During Thanksgiving, Francie discovers her future as a writer. Her teacher in school is giving away a pie for charity and Francie raises her hand to say that she knows a poor family who wants it. Francie secretly knows how much Katie hates charity, but takes the cake nonetheless. On the way home, she eats it. The next day, she embellishes the story to the teacher about what happened to the pie. She admits in tears that she is lying; yet her teacher tells her that it is just imagination. She gives her advice: "In the future, when something comes up, you tell exactly how it happened but write down for yourself the way you think it should have happened. Tell the truth and write the story. Then you won't get mixed up. It was the best advice Francie every got." Chapter 26, pg. 196.

Topic Tracking: Education 8
Topic Tracking: Growing Up 8

At Christmas, there is a store that gives away the unsold Christmas trees to anyone who can catch one when thrown in the air by the owner. Francie and Neeley step out to catch a massive tree. Everyone laughs at them because of their small sizes and young ages. When the tree is thrown, they get hit and scraped. The owner bitterly lets them keep it because of their effort. They carry it home, happily surprising a sober Johnny and worrying a realistic Katie.

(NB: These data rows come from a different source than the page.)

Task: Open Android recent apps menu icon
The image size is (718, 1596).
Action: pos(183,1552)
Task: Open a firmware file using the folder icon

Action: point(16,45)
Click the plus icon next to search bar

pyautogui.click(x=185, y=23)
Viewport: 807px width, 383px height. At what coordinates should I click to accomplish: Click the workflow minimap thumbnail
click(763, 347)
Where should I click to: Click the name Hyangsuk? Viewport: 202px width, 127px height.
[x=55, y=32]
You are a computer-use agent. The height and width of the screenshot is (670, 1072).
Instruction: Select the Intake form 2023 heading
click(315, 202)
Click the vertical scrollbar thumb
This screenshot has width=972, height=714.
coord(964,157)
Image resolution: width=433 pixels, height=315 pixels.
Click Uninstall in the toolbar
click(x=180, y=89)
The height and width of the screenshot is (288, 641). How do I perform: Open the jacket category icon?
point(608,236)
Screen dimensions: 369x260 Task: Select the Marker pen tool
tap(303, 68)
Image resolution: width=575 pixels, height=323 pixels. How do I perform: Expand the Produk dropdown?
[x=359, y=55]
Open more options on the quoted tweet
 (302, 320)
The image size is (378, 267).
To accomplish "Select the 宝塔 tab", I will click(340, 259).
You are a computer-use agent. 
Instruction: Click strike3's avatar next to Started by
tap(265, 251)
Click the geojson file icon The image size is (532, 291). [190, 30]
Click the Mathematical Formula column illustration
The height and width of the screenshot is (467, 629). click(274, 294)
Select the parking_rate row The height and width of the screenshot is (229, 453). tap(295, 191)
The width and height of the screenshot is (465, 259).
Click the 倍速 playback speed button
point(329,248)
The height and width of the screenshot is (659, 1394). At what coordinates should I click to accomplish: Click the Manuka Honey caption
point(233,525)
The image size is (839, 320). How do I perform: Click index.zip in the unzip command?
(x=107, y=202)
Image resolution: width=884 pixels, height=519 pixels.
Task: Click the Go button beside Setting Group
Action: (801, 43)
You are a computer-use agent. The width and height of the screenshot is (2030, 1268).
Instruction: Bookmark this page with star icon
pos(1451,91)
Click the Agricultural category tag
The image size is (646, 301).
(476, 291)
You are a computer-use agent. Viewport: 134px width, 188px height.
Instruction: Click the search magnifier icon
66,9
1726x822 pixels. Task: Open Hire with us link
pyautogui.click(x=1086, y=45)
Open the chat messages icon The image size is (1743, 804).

She wants her children to be better than poor and be better than their surroundings. She realizes that education is the key, not necessarily money. "That's what Mary Rommely, her mother had been telling her all those years. Only her mother did not have the one clear word: education!" Chapter 27, pg. 204. She thinks that Francie will grow away from her. She reiterates that she does love Neeley more because he will not leave her. He also looks just like Johnny, who she knows will not be around much longer. The family has a nice Christmas together and exchange homemade presents.

Topic Tracking: Education 9
Topic Tracking: Economics 8

Aunt Evy gives Francie tickets to a Protestant Christmas show, where she sees a little girl named Mary onstage who wants to give away a pretty doll to a poor girl named Mary in the audience. Francie loses her pride and takes the doll, even though her name is not Mary. She plans to make truth of her lie by being confirmed and taking the name, Mary, as a middle name. Katie tells her that she is already christened 'Mary Frances Nolan.'

The neighborhood changes and Francie becomes interested in different things. Henny Gaddis dies and Maudie Donovan blossoms into a pubescent woman. Nothing is really changing except Francie. "Growing up spoiled a lot of things" Chapter 28, pg. 214. Growing up especially spoils the theater because Francie falls in love with lead actors and is disappointed in the endings of plays. She rewrites her own endings and decides to become a playwright instead of an actress.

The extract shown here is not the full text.